Goal -> Swap "agent" for "assistant" in everything from the first line of the data down to the line containing "click(943, 540)", changing nothing else, and return only those lines.

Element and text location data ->
-.-.-

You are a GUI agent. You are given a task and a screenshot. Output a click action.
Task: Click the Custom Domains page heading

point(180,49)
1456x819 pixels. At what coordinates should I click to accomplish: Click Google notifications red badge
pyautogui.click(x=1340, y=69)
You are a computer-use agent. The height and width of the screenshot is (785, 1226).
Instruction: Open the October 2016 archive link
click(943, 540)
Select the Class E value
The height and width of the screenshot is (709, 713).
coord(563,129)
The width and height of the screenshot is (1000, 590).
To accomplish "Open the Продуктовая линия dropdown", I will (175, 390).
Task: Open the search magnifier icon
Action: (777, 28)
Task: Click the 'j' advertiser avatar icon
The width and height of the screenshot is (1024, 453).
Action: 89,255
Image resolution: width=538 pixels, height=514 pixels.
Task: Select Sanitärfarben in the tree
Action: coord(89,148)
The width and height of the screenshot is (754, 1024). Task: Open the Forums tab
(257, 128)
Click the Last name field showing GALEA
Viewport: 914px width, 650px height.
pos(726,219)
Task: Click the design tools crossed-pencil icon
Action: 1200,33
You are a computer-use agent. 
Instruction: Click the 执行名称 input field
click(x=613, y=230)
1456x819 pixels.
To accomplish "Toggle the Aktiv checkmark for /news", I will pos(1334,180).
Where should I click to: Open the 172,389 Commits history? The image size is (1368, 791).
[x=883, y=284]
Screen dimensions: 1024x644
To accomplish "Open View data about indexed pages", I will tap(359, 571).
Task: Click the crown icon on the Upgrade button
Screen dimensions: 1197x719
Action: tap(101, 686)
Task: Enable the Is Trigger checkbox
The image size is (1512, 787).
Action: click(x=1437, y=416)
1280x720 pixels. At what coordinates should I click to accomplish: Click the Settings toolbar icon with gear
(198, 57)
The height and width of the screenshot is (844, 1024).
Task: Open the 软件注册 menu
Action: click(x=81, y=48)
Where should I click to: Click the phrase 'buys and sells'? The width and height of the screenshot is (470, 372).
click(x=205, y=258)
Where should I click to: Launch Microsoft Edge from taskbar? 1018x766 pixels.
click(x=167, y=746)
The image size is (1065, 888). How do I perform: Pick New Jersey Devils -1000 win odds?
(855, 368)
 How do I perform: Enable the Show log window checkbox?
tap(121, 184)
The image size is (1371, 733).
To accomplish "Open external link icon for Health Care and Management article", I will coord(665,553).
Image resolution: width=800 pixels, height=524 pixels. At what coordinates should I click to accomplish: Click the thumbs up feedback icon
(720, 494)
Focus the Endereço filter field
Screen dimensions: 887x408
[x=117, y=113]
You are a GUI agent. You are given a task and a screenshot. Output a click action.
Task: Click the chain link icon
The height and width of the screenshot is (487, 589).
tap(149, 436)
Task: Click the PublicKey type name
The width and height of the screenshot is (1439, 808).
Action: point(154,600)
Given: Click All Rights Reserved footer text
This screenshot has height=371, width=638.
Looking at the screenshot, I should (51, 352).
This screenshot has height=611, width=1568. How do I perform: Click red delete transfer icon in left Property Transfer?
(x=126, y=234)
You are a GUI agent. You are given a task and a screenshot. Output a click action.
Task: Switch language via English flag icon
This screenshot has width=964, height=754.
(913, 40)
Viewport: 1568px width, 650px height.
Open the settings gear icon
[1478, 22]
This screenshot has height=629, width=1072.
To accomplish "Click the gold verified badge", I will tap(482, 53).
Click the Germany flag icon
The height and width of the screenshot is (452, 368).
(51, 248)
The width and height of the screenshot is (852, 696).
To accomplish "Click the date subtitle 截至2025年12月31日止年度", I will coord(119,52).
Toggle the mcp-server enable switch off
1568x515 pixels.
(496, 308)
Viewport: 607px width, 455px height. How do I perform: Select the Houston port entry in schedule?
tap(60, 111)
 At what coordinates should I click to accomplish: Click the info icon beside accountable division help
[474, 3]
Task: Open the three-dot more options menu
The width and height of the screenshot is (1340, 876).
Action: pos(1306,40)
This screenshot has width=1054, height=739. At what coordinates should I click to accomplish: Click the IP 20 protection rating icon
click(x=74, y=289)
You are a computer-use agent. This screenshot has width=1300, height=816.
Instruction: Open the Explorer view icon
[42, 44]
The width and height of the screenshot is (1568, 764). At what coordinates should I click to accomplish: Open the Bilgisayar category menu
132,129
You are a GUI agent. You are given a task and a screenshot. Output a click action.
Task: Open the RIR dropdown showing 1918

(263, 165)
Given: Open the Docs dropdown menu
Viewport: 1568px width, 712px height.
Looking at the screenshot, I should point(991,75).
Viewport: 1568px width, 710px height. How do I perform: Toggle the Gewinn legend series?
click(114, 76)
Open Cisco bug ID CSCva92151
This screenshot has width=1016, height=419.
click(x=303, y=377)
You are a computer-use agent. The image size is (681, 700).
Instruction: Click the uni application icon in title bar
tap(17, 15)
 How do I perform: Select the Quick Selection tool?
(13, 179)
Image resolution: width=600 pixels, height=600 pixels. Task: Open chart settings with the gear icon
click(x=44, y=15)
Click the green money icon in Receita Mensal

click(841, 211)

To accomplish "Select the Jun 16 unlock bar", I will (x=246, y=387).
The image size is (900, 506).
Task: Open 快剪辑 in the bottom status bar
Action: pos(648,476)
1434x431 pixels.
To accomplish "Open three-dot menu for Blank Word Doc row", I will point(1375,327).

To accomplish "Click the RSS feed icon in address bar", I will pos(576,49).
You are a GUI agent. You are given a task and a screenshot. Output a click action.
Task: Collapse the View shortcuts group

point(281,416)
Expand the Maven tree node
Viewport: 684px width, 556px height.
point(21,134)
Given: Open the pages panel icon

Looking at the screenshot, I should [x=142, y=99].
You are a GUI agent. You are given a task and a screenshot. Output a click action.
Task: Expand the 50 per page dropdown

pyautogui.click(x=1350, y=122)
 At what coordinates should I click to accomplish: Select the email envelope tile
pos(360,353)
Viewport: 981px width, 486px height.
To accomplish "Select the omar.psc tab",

-.-.-

The solution ->
You are a GUI assistant. You are given a task and a screenshot. Output a click action.
Task: Click the Custom Domains page heading

point(180,49)
1456x819 pixels. At what coordinates should I click to accomplish: Click Google notifications red badge
pyautogui.click(x=1340, y=69)
You are a computer-use assistant. The height and width of the screenshot is (785, 1226).
Instruction: Open the October 2016 archive link
click(943, 540)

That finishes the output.